■ **Exercise requirements**:
a) According to the Medevac anniversary statement, how many organizations make up the alliance calling for the release of refugees from immigration detention?
b) Reproduce the passage of the Medevac anniversary statement starting at "There are over" and ending at "150 refugees remains.".
c) Resume the Medevac anniversary statement from where it stops.

■ **Source extract**:
One year since the Morrison Government repealed Medevac, sick people continue to suffer in detention
3 December 2020
One year since the Morrison Government repealed the Medevac legislation over 200 refugees and people seeking asylum remain in detention, mostly trapped in suburban hotels, and many have not received the critical medical treatment they need.
Around 290 people remain in offshore processing, with approximately half in Papua New Guinea and half on Nauru, unable to access adequate health care and detained indefinitely.
This week, an alliance of 122 legal, community, faith-based and human rights organisations are calling on the Morrison Government to immediately release all refugees from immigration detention and commit to a pathway for their resettlement.
There are over 20 community actions taking place around Australia, kicking off today, December 3rd, which marks one year since the Morrison Government repealed the Medevac legislation.
A further 1000 people, who were transferred to Australia for medical or other reasons, have been allowed to live in the community.
New Zealand’s long-standing offer to resettle 150 refugees remains.
Jean Ker Walsh, Chair of Grandmothers for Refugees:
“Our Covid-19 experiences of isolation and separation from family amplify the cruelty of holding already sick and highly vulnerable people in cramped, dehumanising conditions. For our shared humanity, and after so many years, they need to be freed to make their home here with us.”
Louise Redmond, National President of Rural Australians for Refugees (RAR):
“Medical treatment for sick people under the care of the Australian Government is a basic human right and responsibility. Yet this Government has failed. Refugees are locked in hotels awaiting medical treatment, for more than a year. It’s wrong, it’s not acceptable.”

■ **Dataset**:

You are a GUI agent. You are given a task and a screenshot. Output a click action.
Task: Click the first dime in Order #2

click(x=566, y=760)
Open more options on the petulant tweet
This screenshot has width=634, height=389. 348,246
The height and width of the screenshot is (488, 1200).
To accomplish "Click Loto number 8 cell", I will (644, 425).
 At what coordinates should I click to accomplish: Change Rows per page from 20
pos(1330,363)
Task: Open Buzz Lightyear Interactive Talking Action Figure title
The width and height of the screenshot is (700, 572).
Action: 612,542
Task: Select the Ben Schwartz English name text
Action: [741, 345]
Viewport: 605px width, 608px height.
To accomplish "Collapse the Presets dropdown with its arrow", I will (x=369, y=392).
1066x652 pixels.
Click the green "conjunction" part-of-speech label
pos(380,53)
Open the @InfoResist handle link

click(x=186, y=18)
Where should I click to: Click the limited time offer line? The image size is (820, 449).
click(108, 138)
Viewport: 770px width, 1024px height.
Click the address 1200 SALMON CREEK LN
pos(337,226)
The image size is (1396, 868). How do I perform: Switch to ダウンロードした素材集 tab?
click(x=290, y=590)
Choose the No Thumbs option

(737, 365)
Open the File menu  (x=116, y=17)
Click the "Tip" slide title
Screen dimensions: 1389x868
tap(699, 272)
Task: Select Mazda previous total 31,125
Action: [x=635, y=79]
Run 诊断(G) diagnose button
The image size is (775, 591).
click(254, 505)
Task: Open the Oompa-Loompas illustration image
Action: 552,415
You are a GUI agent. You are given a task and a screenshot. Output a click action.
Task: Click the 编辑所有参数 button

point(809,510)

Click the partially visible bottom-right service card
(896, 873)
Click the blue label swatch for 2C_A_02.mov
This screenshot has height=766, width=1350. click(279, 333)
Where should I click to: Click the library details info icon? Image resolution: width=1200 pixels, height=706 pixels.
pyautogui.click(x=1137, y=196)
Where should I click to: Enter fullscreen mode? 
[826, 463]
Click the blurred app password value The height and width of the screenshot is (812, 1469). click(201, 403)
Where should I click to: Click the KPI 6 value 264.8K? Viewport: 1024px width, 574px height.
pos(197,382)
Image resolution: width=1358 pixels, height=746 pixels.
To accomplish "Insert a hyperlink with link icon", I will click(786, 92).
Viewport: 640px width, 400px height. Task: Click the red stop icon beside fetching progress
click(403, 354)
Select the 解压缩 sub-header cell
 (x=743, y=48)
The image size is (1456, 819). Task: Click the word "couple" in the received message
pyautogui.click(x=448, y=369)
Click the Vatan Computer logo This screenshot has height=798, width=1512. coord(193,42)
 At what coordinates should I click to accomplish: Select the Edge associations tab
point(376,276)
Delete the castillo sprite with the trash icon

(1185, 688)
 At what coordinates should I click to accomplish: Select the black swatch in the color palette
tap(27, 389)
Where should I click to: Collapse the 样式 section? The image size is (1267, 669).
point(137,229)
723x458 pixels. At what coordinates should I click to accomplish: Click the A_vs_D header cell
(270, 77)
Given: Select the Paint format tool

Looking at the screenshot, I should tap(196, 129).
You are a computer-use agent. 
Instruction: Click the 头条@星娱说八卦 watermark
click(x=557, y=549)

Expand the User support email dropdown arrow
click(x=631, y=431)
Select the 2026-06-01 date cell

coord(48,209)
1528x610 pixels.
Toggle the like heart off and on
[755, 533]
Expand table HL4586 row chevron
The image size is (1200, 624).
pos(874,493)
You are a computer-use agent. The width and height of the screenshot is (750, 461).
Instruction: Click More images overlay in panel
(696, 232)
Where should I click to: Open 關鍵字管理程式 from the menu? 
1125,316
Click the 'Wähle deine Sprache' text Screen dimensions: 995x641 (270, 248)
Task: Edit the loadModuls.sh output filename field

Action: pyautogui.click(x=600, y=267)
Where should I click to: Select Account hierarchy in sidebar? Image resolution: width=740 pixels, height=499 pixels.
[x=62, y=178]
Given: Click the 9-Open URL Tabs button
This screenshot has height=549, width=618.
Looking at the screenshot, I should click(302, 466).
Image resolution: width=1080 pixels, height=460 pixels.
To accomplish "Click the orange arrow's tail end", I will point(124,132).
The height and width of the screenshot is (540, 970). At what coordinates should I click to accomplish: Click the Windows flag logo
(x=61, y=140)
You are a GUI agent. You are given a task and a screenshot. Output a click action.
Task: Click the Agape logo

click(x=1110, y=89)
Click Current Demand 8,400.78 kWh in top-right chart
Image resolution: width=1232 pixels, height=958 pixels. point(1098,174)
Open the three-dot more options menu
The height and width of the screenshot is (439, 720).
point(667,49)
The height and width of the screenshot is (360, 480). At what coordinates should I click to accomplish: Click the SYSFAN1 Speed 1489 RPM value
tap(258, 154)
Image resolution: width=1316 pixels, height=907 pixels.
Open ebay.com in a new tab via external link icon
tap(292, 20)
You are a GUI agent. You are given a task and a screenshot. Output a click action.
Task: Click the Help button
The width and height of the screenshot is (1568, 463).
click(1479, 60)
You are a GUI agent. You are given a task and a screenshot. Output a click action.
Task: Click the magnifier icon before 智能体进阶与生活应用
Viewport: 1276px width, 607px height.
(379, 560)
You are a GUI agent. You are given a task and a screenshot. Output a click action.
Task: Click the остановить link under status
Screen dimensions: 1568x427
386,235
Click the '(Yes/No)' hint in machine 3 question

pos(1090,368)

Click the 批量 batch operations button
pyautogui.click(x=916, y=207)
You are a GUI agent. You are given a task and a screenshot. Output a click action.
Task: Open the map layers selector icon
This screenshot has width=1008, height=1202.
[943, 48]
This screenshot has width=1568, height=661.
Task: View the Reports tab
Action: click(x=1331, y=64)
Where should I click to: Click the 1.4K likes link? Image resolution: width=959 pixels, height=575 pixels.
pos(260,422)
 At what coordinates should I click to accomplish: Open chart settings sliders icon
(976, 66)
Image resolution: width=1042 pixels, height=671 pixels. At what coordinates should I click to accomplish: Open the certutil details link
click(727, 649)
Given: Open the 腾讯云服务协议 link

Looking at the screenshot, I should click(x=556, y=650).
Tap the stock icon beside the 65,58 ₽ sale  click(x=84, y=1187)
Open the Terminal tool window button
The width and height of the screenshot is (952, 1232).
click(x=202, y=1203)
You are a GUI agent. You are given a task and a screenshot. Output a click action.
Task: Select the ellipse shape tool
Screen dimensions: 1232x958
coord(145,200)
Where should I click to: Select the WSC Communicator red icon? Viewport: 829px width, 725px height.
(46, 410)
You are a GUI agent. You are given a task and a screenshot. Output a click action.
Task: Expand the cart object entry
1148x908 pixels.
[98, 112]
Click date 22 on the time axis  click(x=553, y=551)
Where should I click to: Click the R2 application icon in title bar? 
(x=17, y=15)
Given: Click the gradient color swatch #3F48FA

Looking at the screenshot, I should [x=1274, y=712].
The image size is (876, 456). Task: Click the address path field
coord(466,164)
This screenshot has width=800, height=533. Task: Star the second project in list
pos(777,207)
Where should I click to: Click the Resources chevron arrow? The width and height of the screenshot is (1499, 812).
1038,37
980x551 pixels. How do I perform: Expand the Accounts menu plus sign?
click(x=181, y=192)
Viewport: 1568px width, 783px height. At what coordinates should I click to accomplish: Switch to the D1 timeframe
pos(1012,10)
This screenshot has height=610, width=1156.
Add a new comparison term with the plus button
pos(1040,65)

■ **Answers to the exercises**:
a) 122

b)
There are over 20 community actions taking place around Australia, kicking off today, December 3rd, which marks one year since the Morrison Government repealed the Medevac legislation.
A further 1000 people, who were transferred to Australia for medical or other reasons, have been allowed to live in the community.
New Zealand’s long-standing offer to resettle 150 refugees remains.

c)
Dr Sara Townend, Director of Independent Doctors Network:
“Australian doctors work with people seeking asylum and refugees across a number of settings. We see first-hand the impact that detention has on physical and mental health. Providing durable and safe pathways towards resettlement needs to be a priority for these patients.’
Jana Favero, Director of Advocacy and Campaigns at Asylum Seeker Resource Centre:
“Despite people being transferred for medical treatment, the Government continues to neglect its duty of care towards refugees. The Government is ignoring the advice of medical experts, refusing to release people from detention and deliberately inflicting harm. It’s time for a plan for release and resettlement, after seven years, people need freedom and a home.”
Marie Hapke, Australian Refugee Action Network:
“It’s time to stop punishing refugees for seeking protection in Australia. There is no justification for holding refugees in detention – it makes no sense, and is harmful. These people should be free to live in our community – like us all, they need safety and a secure future.”
Sarah Dale, Centre Director and Principal Solicitor of Refugee Advice and Casework Service (RACS):
“At RACS, we have worked with people held offshore and with those transferred for medical treatment to Australia. We have witnessed the suffering, the neglect and the devastating impact detention has had on their health. It’s unfathomable that this is how we treat people, who have already suffered so much and who are desperate to find safety. It’s beyond time that the Government took action to ensure everybody can find a safe home.”
Dr Graham Thom, Refugee Coordinator, Amnesty International Australia:
“The fact that so many unwell people are still stuck in detention after all this time is a terrible indictment on the Australian Government. They need to be safe, they need a home and they need to, finally, rebuild their lives.”
David Burke, Legal Director, Human Rights Law Centre:
“For seven years the Australian Government repeatedly laid bare its cruelty of innocent people in our care. There is no justification for the Morrison Government continuing to lock people up here and overseas. It must provide a permanent home for the people it has treated inhumanely for so long. This dark chapter in our history has to end.”